-------- SOURCE RECORDS
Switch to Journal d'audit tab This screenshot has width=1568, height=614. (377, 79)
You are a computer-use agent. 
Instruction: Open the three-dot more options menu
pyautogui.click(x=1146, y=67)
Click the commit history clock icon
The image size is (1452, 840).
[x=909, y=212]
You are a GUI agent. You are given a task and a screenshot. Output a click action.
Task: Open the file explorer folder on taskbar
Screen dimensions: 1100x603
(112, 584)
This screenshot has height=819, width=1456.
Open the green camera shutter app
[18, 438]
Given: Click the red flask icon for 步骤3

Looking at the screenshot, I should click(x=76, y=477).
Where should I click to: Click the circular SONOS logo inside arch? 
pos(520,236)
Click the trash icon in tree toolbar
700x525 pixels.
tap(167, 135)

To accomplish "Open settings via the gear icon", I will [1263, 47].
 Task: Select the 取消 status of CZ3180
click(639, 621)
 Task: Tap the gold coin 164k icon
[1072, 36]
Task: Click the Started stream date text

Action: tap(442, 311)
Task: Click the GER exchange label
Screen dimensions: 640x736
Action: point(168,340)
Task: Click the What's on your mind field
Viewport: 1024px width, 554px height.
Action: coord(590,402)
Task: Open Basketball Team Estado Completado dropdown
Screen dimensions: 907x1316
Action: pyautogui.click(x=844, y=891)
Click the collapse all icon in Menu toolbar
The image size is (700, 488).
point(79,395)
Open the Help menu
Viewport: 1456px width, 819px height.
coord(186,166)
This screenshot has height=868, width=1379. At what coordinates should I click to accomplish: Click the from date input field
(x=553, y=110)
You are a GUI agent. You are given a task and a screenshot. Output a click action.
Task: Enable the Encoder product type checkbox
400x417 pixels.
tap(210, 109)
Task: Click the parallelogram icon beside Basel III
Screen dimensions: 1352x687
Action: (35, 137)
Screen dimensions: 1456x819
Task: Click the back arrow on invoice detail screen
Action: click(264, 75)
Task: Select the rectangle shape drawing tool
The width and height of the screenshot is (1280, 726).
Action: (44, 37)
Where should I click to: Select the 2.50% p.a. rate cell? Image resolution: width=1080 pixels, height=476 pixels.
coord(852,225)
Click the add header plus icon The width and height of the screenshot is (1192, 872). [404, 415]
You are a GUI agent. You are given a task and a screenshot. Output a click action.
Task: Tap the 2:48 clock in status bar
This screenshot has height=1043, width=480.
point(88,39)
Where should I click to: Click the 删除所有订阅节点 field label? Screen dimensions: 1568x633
----------------
Reproduce word for word the rows from the line containing "Task: Click the GER exchange label" to the line containing "coord(852,225)", both included.

**ANSWER IN FULL:**
Task: Click the GER exchange label
Screen dimensions: 640x736
Action: point(168,340)
Task: Click the What's on your mind field
Viewport: 1024px width, 554px height.
Action: coord(590,402)
Task: Open Basketball Team Estado Completado dropdown
Screen dimensions: 907x1316
Action: pyautogui.click(x=844, y=891)
Click the collapse all icon in Menu toolbar
The image size is (700, 488).
point(79,395)
Open the Help menu
Viewport: 1456px width, 819px height.
coord(186,166)
This screenshot has height=868, width=1379. At what coordinates should I click to accomplish: Click the from date input field
(x=553, y=110)
You are a GUI agent. You are given a task and a screenshot. Output a click action.
Task: Enable the Encoder product type checkbox
400x417 pixels.
tap(210, 109)
Task: Click the parallelogram icon beside Basel III
Screen dimensions: 1352x687
Action: (35, 137)
Screen dimensions: 1456x819
Task: Click the back arrow on invoice detail screen
Action: click(264, 75)
Task: Select the rectangle shape drawing tool
The width and height of the screenshot is (1280, 726).
Action: (44, 37)
Where should I click to: Select the 2.50% p.a. rate cell? Image resolution: width=1080 pixels, height=476 pixels.
coord(852,225)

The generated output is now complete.